INPUT MATERIAL:
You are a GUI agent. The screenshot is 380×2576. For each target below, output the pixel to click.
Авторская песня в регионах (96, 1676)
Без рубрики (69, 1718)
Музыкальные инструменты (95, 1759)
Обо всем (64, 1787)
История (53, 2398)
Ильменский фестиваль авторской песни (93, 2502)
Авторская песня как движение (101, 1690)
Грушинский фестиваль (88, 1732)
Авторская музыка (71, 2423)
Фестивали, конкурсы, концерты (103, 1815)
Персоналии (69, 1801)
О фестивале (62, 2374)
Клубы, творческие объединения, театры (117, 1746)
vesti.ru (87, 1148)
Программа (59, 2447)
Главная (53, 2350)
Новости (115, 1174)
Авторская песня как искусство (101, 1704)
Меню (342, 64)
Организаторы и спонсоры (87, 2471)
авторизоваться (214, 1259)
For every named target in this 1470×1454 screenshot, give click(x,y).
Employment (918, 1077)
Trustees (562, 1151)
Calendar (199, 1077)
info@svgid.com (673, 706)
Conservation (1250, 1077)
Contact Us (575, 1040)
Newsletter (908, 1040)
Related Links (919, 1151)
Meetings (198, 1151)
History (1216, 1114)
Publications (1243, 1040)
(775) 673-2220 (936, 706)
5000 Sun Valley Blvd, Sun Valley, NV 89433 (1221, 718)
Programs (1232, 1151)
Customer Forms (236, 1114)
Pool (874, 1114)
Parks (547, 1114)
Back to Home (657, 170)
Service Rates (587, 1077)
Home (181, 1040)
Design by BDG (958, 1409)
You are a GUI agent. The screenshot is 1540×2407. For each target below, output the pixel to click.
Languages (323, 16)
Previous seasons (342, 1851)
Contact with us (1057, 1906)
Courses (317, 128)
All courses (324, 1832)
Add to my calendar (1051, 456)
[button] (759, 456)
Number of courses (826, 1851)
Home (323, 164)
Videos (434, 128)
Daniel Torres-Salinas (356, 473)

TASK PROMPT:
Wherever a line of the entries holds the string "output", copy that line.

EXERCISE SOLUTION:
You are a GUI agent. The screenshot is 380×2576. For each target below, output the pixel to click.
You are a GUI agent. The screenshot is 1540×2407. For each target below, output the pixel to click.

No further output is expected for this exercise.